%%
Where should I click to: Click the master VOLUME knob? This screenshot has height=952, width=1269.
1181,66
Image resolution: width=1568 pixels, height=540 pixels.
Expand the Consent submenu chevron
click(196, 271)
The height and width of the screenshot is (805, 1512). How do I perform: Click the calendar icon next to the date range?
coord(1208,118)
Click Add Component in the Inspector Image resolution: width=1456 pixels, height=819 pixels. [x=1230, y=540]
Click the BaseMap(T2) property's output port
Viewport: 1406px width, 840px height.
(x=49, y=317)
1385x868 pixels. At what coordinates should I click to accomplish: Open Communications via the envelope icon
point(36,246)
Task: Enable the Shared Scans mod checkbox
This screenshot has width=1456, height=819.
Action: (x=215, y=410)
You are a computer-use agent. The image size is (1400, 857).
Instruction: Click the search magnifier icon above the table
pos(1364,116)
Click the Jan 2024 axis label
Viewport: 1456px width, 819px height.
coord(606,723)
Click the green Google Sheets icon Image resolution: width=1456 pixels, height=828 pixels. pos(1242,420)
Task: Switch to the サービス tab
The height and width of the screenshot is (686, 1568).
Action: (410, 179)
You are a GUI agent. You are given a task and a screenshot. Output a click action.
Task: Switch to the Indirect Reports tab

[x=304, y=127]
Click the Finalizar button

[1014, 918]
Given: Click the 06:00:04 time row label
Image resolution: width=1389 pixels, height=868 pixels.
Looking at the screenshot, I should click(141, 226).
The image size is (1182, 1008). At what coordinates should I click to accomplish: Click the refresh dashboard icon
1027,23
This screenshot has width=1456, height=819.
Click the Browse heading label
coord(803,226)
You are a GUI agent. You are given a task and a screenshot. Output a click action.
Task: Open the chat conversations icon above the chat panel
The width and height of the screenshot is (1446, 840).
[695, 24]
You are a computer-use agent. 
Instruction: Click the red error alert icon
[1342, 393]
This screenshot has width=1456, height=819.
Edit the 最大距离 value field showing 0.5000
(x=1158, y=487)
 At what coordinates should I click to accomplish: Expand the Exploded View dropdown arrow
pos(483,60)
%%
DESCRIPTION OF THE TASK >> The answer should consist of every entry, repeated word for word.

WRITTEN SOLUTION >>
Where should I click to: Click the master VOLUME knob? This screenshot has height=952, width=1269.
1181,66
Image resolution: width=1568 pixels, height=540 pixels.
Expand the Consent submenu chevron
click(196, 271)
The height and width of the screenshot is (805, 1512). How do I perform: Click the calendar icon next to the date range?
coord(1208,118)
Click Add Component in the Inspector Image resolution: width=1456 pixels, height=819 pixels. [x=1230, y=540]
Click the BaseMap(T2) property's output port
Viewport: 1406px width, 840px height.
(x=49, y=317)
1385x868 pixels. At what coordinates should I click to accomplish: Open Communications via the envelope icon
point(36,246)
Task: Enable the Shared Scans mod checkbox
This screenshot has width=1456, height=819.
Action: (x=215, y=410)
You are a computer-use agent. The image size is (1400, 857).
Instruction: Click the search magnifier icon above the table
pos(1364,116)
Click the Jan 2024 axis label
Viewport: 1456px width, 819px height.
coord(606,723)
Click the green Google Sheets icon Image resolution: width=1456 pixels, height=828 pixels. pos(1242,420)
Task: Switch to the サービス tab
The height and width of the screenshot is (686, 1568).
Action: (410, 179)
You are a GUI agent. You are given a task and a screenshot. Output a click action.
Task: Switch to the Indirect Reports tab

[x=304, y=127]
Click the Finalizar button

[1014, 918]
Given: Click the 06:00:04 time row label
Image resolution: width=1389 pixels, height=868 pixels.
Looking at the screenshot, I should click(141, 226).
The image size is (1182, 1008). At what coordinates should I click to accomplish: Click the refresh dashboard icon
1027,23
This screenshot has width=1456, height=819.
Click the Browse heading label
coord(803,226)
You are a GUI agent. You are given a task and a screenshot. Output a click action.
Task: Open the chat conversations icon above the chat panel
The width and height of the screenshot is (1446, 840).
[695, 24]
You are a computer-use agent. 
Instruction: Click the red error alert icon
[1342, 393]
This screenshot has width=1456, height=819.
Edit the 最大距离 value field showing 0.5000
(x=1158, y=487)
 At what coordinates should I click to accomplish: Expand the Exploded View dropdown arrow
pos(483,60)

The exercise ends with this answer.